What the task requires: None of the pictures should appear; the lines from the line containing "Viewport: 1280px width, 800px height." through the last line of the listing must be repeated exactly.

(Excerpted records begins)

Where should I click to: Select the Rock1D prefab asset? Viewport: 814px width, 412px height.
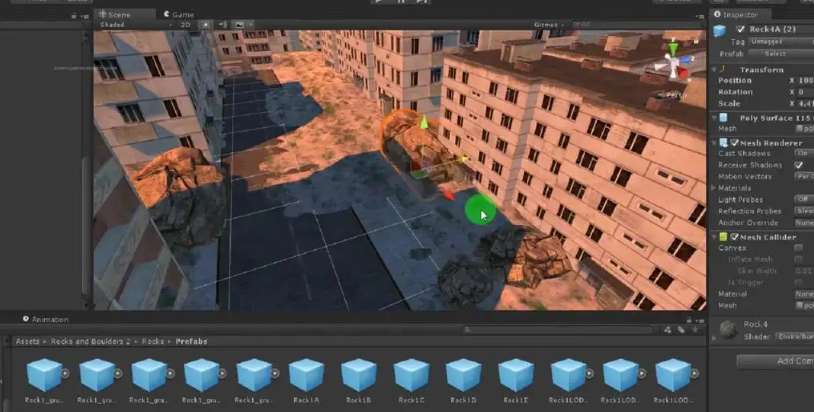tap(462, 375)
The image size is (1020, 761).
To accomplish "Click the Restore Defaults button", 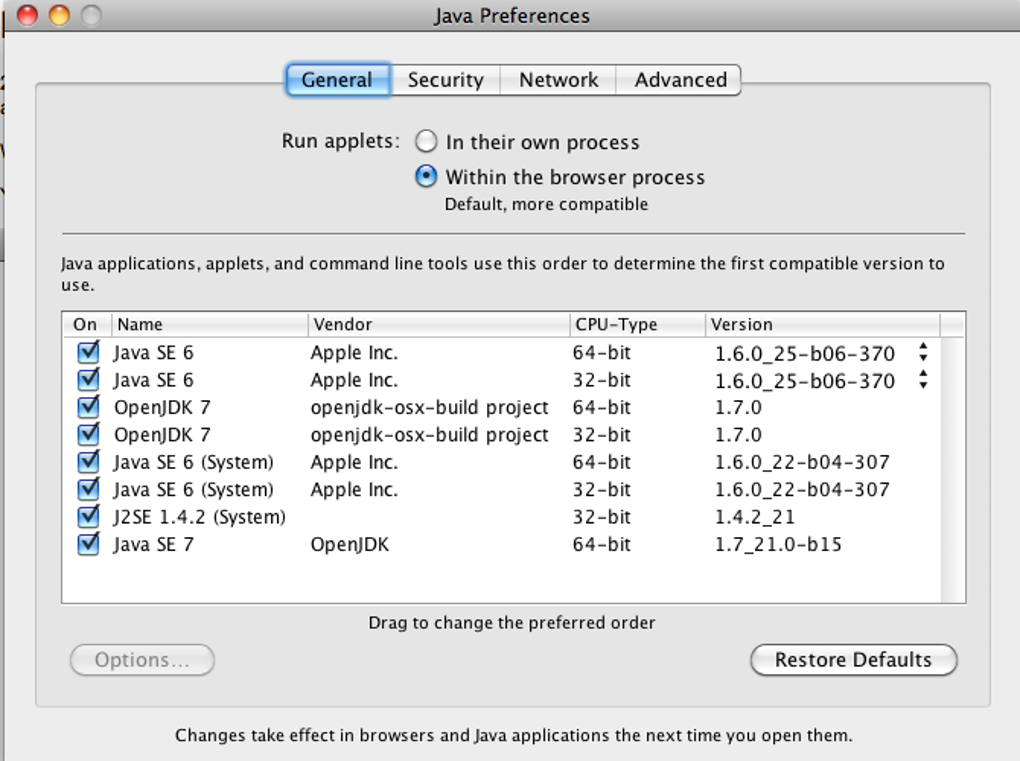I will pos(853,660).

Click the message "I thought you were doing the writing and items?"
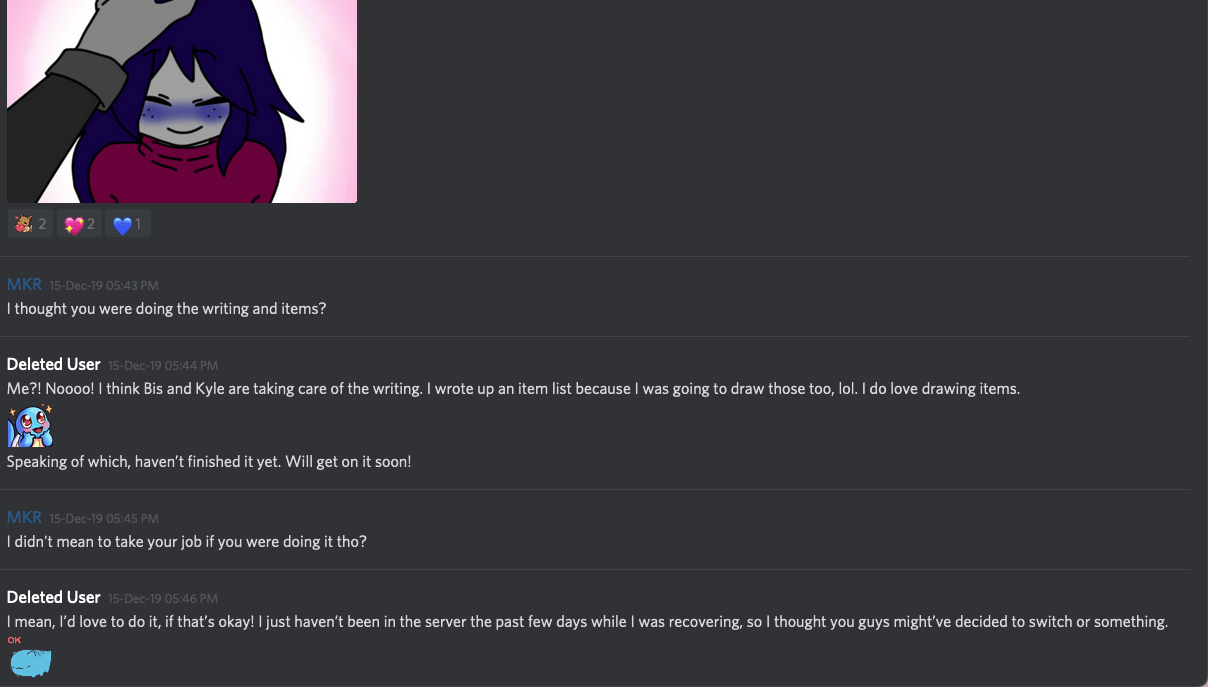pos(167,309)
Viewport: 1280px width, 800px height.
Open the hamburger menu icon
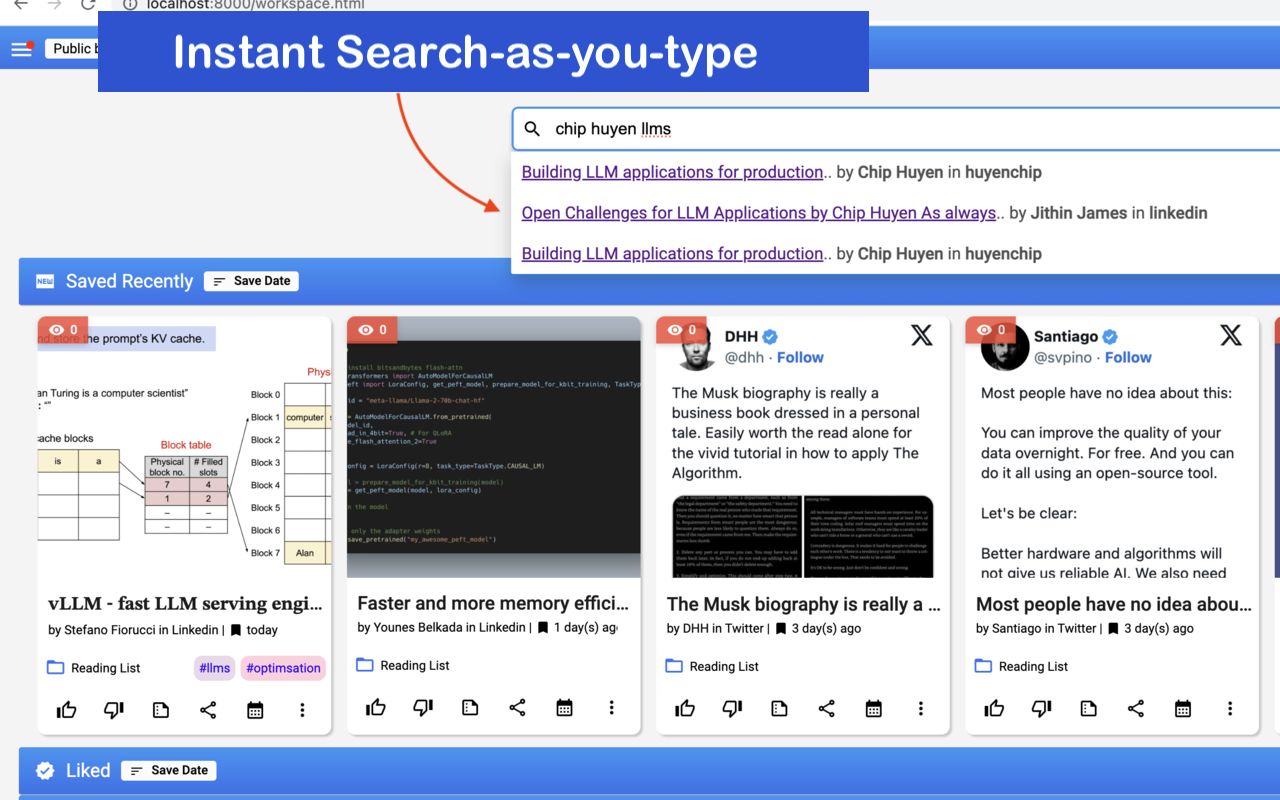21,49
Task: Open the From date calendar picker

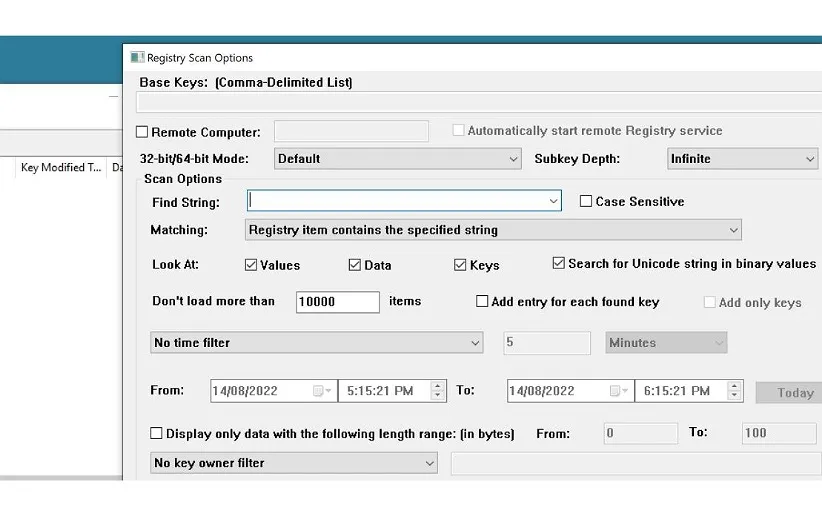Action: tap(323, 391)
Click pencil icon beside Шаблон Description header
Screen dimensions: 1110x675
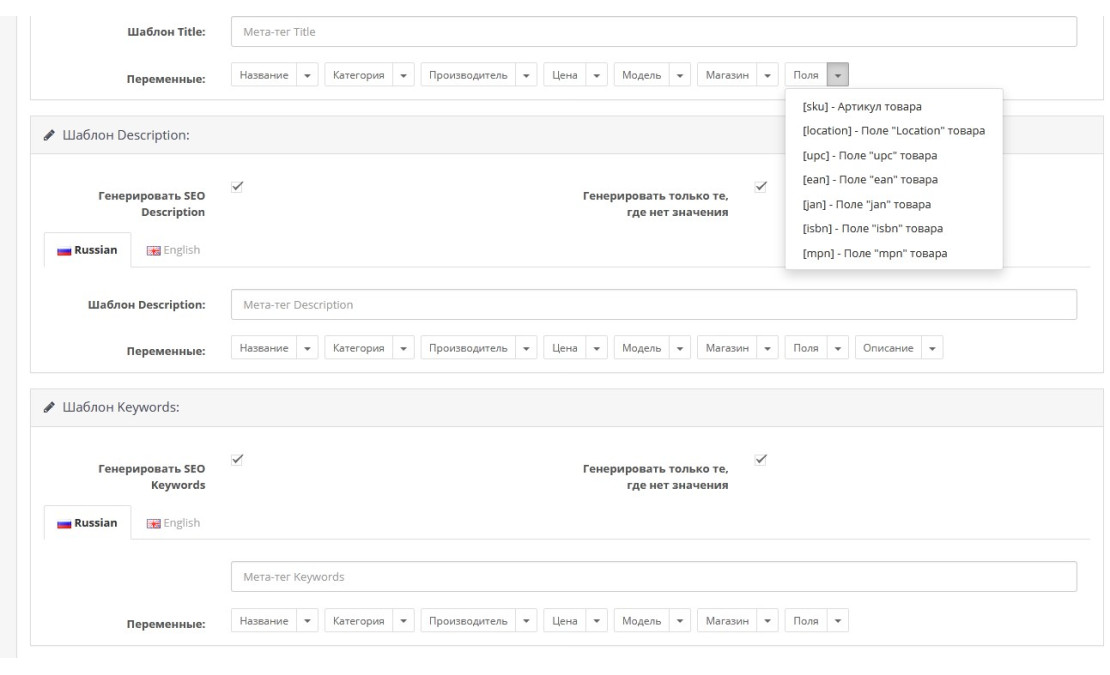point(50,136)
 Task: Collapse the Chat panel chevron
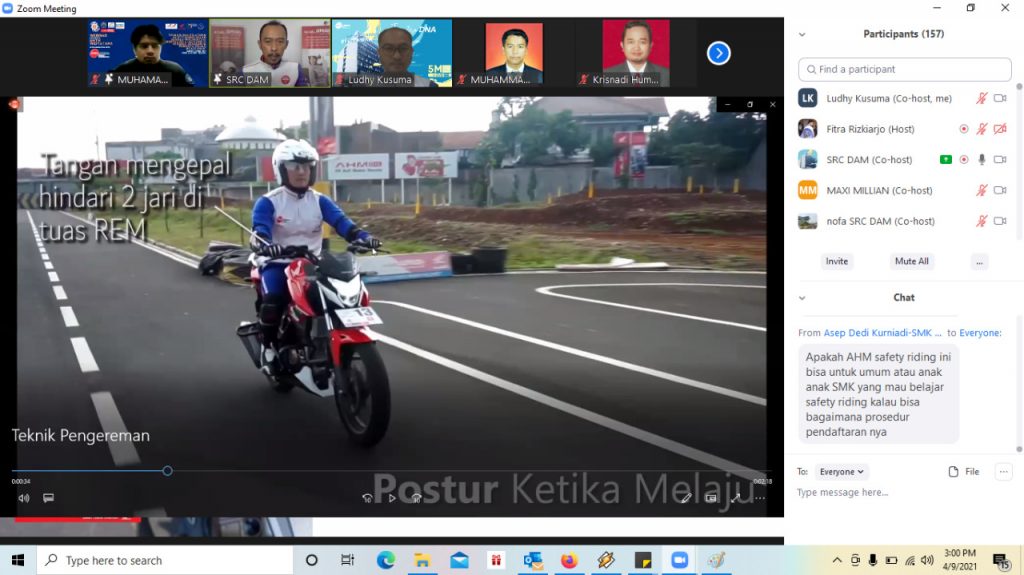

(Excerpted records ends)

Answer:
Viewport: 1280px width, 800px height.
Open the hamburger menu icon
21,49
Task: Open the From date calendar picker

Action: tap(323, 391)
Click pencil icon beside Шаблон Description header
Screen dimensions: 1110x675
point(50,136)
 Task: Collapse the Chat panel chevron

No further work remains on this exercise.